With the emergence of the Internet as a wonderful “font of all knowledge,” you’d think American consumers could get a handle on the fundamentals of economics and finance and internalize the well-known principle that “if it sounds too good to be true, it probably is.”

 

But knowledge and wisdom are not the same thing. To use knowledge effectively, you have to dig deeper, and “look around the edges” of the great flood of information available via the Internet.

 

The same goes with personal investing and finance. I was speaking to a friend recently about the Lowcountry’s Al Parish debacle. “When I read about his expensive collection of pens,” she said, “that made me suspicious right there.”

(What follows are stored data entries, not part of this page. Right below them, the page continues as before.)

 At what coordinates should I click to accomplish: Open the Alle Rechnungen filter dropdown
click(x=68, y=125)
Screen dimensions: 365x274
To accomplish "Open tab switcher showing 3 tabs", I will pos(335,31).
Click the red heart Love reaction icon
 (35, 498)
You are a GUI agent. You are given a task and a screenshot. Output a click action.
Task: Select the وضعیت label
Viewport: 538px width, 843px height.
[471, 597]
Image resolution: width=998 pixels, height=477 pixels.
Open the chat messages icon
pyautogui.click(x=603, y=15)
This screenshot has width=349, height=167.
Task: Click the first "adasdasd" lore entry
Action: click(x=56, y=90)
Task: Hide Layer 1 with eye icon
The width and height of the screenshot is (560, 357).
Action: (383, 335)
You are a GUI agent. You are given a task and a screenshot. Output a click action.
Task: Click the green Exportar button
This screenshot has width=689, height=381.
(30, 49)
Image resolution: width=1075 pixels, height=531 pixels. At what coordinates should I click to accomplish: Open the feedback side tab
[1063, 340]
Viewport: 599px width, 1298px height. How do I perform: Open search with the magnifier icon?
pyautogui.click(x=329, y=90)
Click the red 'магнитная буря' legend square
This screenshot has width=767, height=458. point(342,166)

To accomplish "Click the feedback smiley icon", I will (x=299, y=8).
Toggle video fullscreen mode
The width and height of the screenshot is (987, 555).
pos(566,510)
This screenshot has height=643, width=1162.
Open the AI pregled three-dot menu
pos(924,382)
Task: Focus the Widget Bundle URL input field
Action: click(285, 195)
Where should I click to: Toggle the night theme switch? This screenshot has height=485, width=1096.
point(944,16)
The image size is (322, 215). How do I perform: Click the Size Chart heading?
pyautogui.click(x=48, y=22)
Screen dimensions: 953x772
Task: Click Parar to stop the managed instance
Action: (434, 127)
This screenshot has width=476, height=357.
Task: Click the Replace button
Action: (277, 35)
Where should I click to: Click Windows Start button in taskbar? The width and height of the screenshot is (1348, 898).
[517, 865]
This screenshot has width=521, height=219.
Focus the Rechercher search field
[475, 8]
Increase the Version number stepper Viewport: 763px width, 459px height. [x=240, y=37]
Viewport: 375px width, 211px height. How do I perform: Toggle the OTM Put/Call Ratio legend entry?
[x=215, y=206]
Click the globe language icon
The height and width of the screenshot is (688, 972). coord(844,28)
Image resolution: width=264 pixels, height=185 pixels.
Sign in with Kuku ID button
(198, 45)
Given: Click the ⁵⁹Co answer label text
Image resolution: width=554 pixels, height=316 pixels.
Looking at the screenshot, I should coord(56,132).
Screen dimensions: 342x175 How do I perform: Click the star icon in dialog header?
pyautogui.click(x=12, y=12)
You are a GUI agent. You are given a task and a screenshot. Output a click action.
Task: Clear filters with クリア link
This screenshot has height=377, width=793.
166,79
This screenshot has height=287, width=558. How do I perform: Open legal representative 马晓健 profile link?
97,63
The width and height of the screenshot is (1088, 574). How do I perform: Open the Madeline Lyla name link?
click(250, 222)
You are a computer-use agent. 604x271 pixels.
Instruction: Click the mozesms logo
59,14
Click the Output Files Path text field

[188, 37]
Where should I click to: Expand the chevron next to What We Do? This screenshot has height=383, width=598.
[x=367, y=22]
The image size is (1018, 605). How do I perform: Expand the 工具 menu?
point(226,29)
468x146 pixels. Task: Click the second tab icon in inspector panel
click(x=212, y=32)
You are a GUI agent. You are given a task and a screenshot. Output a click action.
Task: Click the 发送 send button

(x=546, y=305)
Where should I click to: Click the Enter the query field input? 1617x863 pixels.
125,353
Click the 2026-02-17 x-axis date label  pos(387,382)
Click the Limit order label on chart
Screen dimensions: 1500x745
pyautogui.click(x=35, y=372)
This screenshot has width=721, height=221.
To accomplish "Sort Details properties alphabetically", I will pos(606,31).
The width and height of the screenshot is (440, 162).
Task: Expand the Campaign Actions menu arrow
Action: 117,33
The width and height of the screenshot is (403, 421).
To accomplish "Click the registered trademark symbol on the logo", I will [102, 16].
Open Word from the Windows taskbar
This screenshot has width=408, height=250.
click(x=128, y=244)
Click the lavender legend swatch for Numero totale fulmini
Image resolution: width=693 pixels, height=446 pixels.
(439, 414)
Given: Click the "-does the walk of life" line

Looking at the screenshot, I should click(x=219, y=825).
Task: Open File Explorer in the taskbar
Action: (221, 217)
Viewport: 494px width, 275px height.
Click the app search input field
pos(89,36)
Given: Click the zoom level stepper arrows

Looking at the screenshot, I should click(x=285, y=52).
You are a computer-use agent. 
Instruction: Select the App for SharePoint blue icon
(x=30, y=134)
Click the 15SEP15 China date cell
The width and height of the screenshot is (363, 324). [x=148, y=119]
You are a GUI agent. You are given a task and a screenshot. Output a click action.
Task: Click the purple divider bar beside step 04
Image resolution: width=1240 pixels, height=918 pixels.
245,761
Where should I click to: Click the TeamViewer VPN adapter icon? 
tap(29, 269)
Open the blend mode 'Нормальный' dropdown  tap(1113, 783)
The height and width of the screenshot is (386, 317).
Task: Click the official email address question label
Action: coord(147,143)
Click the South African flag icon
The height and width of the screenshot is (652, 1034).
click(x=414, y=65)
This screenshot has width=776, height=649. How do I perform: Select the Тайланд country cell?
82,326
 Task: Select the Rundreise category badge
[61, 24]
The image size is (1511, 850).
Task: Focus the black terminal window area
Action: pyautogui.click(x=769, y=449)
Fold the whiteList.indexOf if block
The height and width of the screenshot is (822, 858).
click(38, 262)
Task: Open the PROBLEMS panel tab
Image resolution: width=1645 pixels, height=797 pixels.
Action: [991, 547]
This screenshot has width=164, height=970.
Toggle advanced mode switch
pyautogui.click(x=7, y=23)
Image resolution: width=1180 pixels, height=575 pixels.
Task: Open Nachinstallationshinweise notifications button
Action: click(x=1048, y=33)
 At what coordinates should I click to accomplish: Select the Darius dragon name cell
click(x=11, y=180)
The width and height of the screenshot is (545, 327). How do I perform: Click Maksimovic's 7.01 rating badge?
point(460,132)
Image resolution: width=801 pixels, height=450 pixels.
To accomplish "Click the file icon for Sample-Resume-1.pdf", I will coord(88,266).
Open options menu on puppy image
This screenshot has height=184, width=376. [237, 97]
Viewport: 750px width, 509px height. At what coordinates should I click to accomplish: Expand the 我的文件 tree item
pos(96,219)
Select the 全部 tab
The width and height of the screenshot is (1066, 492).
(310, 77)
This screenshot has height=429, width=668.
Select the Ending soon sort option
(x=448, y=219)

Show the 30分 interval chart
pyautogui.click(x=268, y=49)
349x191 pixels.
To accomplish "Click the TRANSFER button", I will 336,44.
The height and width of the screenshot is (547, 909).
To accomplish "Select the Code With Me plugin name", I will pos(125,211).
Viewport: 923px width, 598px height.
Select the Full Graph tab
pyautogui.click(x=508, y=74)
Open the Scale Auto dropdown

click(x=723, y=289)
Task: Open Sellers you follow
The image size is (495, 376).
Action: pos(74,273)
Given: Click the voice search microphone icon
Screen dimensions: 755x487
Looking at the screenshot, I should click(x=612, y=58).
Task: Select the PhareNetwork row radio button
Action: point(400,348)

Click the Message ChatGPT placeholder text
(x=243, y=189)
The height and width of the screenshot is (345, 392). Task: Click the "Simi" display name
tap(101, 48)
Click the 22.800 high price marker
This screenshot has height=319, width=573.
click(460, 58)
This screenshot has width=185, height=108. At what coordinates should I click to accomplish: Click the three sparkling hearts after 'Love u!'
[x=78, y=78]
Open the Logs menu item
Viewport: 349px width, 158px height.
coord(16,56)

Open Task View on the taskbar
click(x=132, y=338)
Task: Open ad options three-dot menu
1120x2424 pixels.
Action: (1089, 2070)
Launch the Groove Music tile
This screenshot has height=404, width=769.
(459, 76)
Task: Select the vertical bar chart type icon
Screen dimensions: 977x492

I understand her point: I’ve known a fair number of financial planners, and you’re not likely to hear them boasting about their exotic investments, whether they have any or not.

 

Another friend working in the high-stakes investment banking world described the source of the current American credit crisis in one word, “greed.” Right on the mark. Who can forget the immortal words of Gordon Gekko, a character in the movie “Wall Street”, proclaiming that “greed is good!”

 

Well, not so good. All of us in business understand the profit motive, and given a choice, we’d rather make more profit than less. But most of us, especially those in small businesses, are just as focused on providing something of value to our customers and offering good quality at a fair price. In the world of small business, my experience is that you won’t have much of a future if your core values including taking advantage of customers or misleading them to achieve higher profits.

 

It really boggles the mind to even try to imagine what people were thinking on Wall Street when they started swapping bundles of subprime mortgage securities like baseball trading cards. In an echo of the dot-com bubble, the companies that rated the quality of the securities were paid for their services by the people doing the bundling and trading. Oh, what a surprise that their work was sloppy, careless and catastrophic for the financial markets.

 

The same thing happened in the dot-com bubble, only then it was stock analysts rubber-stamping glowing reports on the value of companies with no revenue and wacky business plans. Sock puppet, anyone?

 

Morality tales

The subprime mortgage disaster is a morality tale as well as a story about bad judgment.  A few months ago I was listening to a report on public radio about a Web site that had been set up to help consumers defraud mortgage companies by producing fake documents about their income and employment. For a modest fee, the Web site would provide the customer with false payroll stubs from a fake company. 

 

If that didn’t do the trick, for an additional fee the Web site even had operators standing by to pretend they were in the HR department of the fake company so they could confirm the fake employment to the prospective lender.

 

Ugh! In the current presidential race, there’s been a lot of attention paid to the religious beliefs of the candidates, especially regarding the hot-button issues that have caused so much political controversy in recent years. But I wish all the candidates would say more about morality, about personal character and the standards of behavior that either make a nation great or undermine its strength and unity. Every great religion demands in one way or another that we “do unto others as we would have them do unto us.” That’s a good starting point for any set of moral standards.

 

So let’s resolve to regain our national and individual fiscal sanity in 2008. Let’s clean up our balance sheets, learn to be more prudent and realistic in our economic decision making, and find far greater things to aspire to than greed.